_What is required_
In the records below, find the line containing "You are a GUI" and the line containing "Viewport: 868px width, 436px height.". Give again exactly those lines and every line between them, omitting the pictures.

_Data extract_
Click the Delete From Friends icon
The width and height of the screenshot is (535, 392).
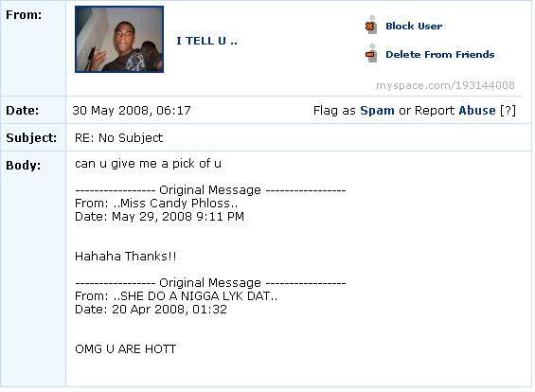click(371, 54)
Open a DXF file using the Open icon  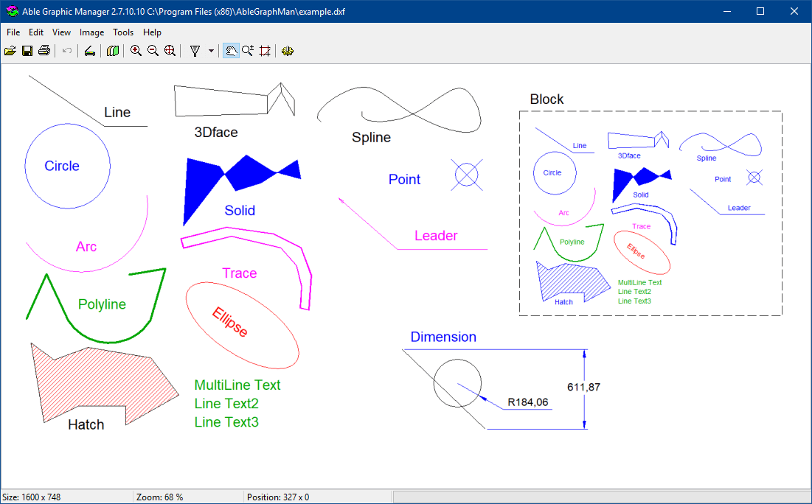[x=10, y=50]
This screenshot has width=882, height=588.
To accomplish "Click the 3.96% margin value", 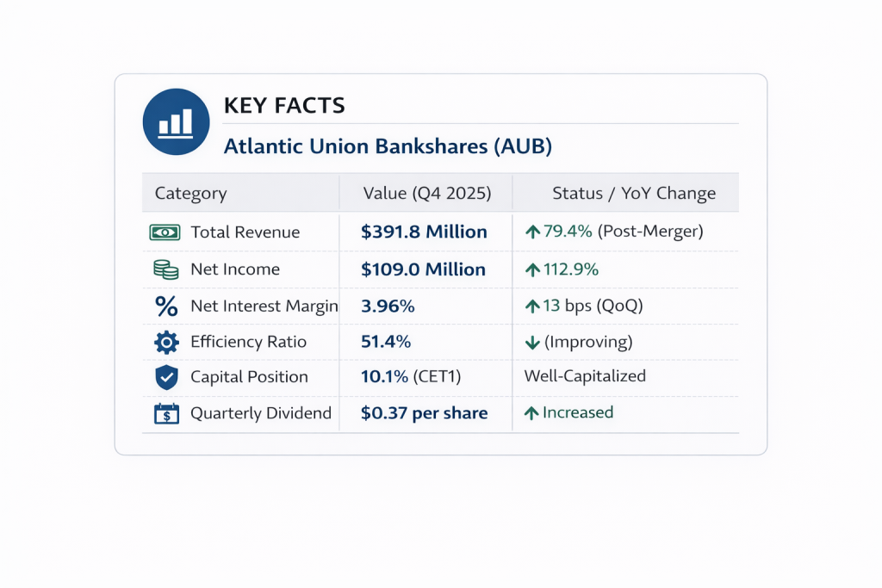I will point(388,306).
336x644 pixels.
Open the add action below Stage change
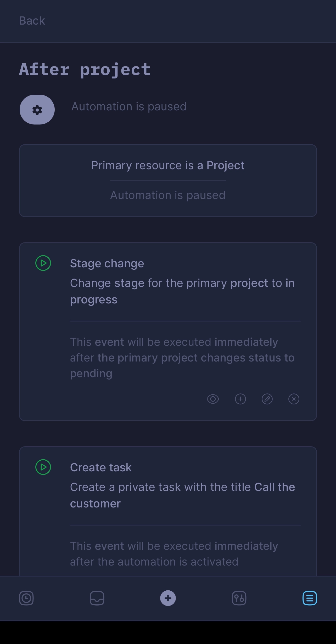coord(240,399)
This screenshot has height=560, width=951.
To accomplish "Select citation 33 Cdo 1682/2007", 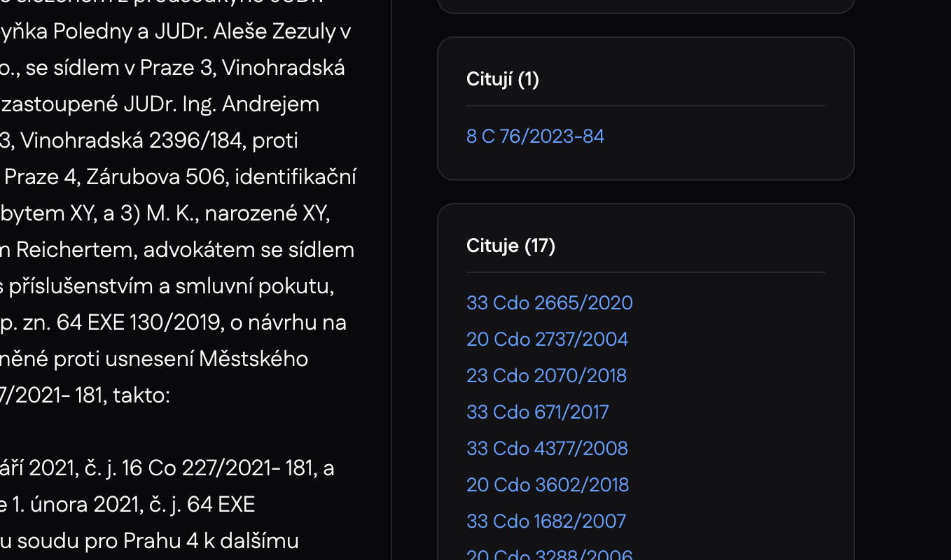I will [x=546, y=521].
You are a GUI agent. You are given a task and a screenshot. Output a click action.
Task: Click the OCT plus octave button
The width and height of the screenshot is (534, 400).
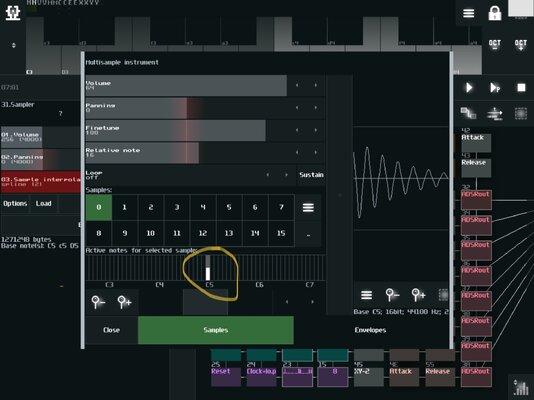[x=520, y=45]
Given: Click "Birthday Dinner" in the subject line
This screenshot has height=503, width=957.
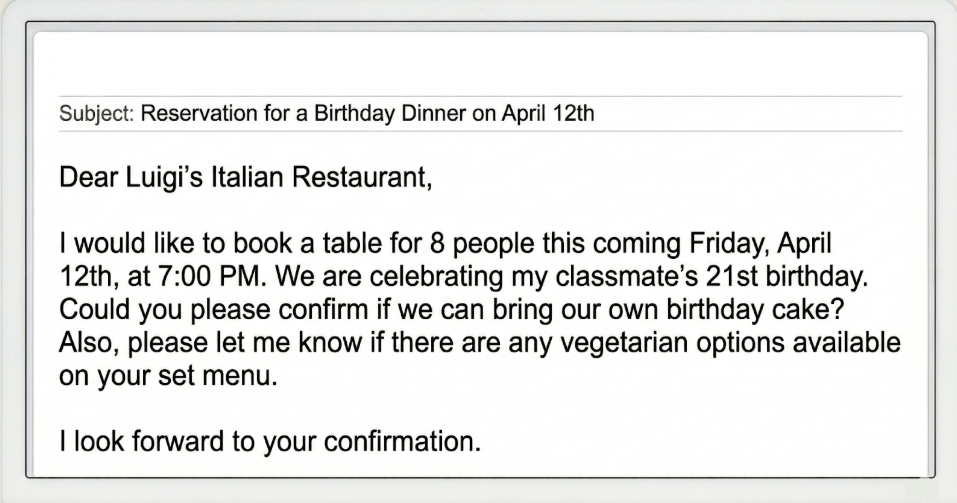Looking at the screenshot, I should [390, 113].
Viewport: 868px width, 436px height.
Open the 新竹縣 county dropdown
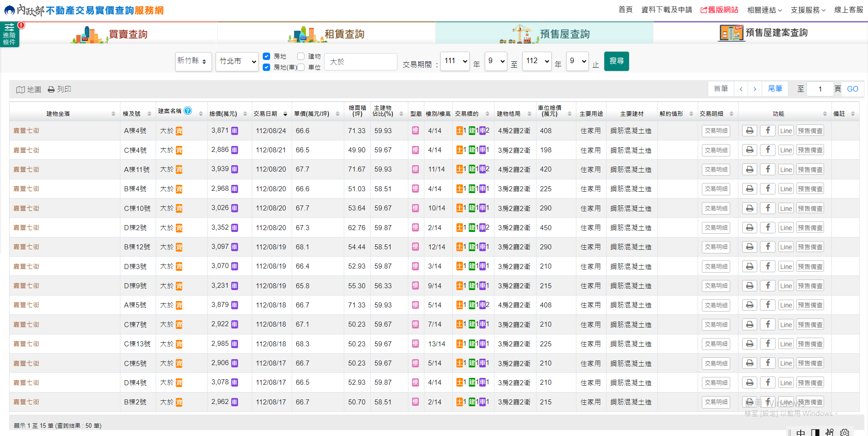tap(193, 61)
...
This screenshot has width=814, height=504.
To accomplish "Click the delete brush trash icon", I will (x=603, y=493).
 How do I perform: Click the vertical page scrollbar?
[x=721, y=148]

_Answer below_
You are a GUI agent. You are given a task and a screenshot. Output a click action.
Task: Click the OCT plus octave button
The width and height of the screenshot is (534, 400).
[x=520, y=45]
Given: Click "Birthday Dinner" in the subject line
This screenshot has height=503, width=957.
Looking at the screenshot, I should [390, 113].
Viewport: 868px width, 436px height.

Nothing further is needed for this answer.